Following these more general observations of the corpus data, I will move on to examine a set of time expressions used in online football match reports in English vs. Norwegian. The starting point of the investigation is the most frequently occurring lexical words referring to time, namely minutes and minutter ‘minutes’. By pinpointing the phraseological characteristics of these items, the study seeks to contribute to a better understanding of how time expressions are used to frame events in football match reports. Drawing on insights from previous contrastive studies of English and Norwegian, which have shown that time adverbials are frequent in several text types in both languages (Ebeling et al. 2013; Hasselgård 2014; Ebeling & Ebeling 2017), this study may contribute to a better cross-linguistic understanding of the use of time expressions in English and Norwegian in general.

Although initial observations of minutes and minutter in the material drawn from the ENMaRC show substantial overlap between the two languages in terms of phraseological patterning, there are also some differences worth noting. English has more different recurrent patterns with minutes, i.e. there is less variation in the Norwegian data, and some patterns seem to be unique to English. To narrow the scope, the current study focuses on the predominant pattern in each language, i.e. the English sequence on # minutes (1), and the Norwegian sequence etter # minutter ‘after # minutes’ (2).

  1. ... Alexis smashed home a crucial third goal on 83 minutes. (AFC)
  1. Etter 86 minutter fikk vi likevel en god sjanse ... (AaFK)

‘After 86 minutes got we even so a good chance’

Further observations of a subset of the data suggest that there may be interesting cross-linguistic differences in the way in which events at a specific moment in time are reported, notably:

  1. in the preferred placement of the time expression in the clause;
  2. in the tense used;
  3. with regard to which participant is most prominent;
  4. when, during the 90 minutes of a game, the English/Norwegian pattern is typically used.

In my talk, then, I will offer a contrastive analysis of the two main minute patterns in light of these four points.



Auster, Paul. 2017. 4 3 2 1: A Novel. New York: Henry Holt.

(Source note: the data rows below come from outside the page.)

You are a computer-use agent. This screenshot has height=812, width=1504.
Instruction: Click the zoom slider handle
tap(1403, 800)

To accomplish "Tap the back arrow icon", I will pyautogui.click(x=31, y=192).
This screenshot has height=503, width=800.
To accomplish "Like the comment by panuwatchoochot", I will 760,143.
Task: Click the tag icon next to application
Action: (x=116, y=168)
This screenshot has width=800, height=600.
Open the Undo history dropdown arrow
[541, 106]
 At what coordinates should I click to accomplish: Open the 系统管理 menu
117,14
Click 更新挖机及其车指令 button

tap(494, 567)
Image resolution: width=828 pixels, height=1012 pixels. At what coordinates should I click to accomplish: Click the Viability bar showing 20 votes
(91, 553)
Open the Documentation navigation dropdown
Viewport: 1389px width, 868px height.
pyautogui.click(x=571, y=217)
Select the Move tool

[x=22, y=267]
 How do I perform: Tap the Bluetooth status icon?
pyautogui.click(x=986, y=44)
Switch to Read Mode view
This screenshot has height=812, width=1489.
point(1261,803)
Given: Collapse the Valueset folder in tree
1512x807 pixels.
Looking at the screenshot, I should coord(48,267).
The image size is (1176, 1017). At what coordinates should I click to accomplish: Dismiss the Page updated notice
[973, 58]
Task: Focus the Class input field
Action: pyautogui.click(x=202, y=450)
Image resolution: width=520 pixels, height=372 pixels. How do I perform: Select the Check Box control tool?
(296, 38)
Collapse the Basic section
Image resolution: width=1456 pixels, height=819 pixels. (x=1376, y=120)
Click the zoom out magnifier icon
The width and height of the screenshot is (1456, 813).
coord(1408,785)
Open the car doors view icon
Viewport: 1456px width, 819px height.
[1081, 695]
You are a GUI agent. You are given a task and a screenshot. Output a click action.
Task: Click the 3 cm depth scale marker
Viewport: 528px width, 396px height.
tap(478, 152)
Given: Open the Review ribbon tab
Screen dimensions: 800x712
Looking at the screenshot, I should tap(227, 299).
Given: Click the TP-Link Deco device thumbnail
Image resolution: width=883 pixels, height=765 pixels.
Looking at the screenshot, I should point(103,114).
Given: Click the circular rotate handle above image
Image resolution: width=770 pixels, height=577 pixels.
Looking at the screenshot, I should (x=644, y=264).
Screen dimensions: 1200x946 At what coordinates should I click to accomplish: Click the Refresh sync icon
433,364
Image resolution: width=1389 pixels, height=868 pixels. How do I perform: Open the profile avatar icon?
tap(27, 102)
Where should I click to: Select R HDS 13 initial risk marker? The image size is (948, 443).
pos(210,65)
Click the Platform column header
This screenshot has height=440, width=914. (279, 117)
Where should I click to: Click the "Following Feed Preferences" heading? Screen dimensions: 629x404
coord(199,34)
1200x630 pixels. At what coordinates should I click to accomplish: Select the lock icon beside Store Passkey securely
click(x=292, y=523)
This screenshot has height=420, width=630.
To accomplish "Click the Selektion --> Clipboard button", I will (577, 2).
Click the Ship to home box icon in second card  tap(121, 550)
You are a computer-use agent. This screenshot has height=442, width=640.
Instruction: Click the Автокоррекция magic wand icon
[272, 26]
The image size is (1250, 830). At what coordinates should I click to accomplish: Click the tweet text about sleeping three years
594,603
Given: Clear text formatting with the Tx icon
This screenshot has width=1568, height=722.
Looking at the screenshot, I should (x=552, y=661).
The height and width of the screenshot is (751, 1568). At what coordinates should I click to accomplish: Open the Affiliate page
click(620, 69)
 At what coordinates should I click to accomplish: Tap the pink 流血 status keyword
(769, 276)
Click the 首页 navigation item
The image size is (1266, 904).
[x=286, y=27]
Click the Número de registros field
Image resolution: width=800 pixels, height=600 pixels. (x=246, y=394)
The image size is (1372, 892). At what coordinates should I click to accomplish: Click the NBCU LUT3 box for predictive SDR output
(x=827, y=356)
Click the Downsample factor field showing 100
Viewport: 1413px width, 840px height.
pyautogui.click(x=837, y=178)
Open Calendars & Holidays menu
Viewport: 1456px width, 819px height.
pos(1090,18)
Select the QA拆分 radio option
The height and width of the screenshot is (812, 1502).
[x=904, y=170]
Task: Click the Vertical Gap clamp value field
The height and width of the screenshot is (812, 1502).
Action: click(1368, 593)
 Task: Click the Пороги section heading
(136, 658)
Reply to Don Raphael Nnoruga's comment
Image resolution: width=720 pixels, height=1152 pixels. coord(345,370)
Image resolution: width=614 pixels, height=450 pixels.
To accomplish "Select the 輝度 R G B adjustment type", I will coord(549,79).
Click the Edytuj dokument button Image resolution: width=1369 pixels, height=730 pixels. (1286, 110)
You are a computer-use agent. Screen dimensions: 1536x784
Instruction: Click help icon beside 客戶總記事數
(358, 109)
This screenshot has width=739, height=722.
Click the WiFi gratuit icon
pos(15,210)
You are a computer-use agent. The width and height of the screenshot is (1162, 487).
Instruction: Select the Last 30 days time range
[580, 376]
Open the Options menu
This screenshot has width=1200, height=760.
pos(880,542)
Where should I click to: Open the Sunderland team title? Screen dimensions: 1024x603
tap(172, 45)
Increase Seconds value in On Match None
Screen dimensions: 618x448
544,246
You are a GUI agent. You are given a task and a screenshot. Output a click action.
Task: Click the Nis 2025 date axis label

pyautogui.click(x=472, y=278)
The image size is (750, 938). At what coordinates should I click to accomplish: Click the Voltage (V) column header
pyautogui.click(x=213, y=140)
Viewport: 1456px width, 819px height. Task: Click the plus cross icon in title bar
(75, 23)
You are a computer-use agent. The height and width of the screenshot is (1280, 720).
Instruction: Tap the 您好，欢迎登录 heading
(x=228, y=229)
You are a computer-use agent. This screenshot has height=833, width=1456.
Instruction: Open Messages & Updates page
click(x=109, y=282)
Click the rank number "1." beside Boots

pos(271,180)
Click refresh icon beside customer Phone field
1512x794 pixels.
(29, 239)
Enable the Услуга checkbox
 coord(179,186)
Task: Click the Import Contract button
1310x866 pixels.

Ebeling, Jarle, Signe Oksefjell Ebeling and Hilde Hasselgård. 2013. Using recurrent word-combinations to explore cross-linguistic differences, In Karin Aijmer & Bengt Altenberg (ed.), Advances in Corpus-based Contrastive Linguistics: Studies in Honour of Stig Johansson.  Amsterdam: Benjamins.177–199.

Ebeling, Signe Oksefjell & Jarle Ebeling. 2017. A cross-linguistic comparison of recurrent word combinations in a comparable corpus of English and Norwegian fiction. In Markéta Janebová, Ekaterina Lapshinova-Koltunski & Michaela Martinková (eds.), Contrasting English and Other Languages through Corpora, 2–31. Newcastle-upon-Tyne: Cambridge Scholars Publishing.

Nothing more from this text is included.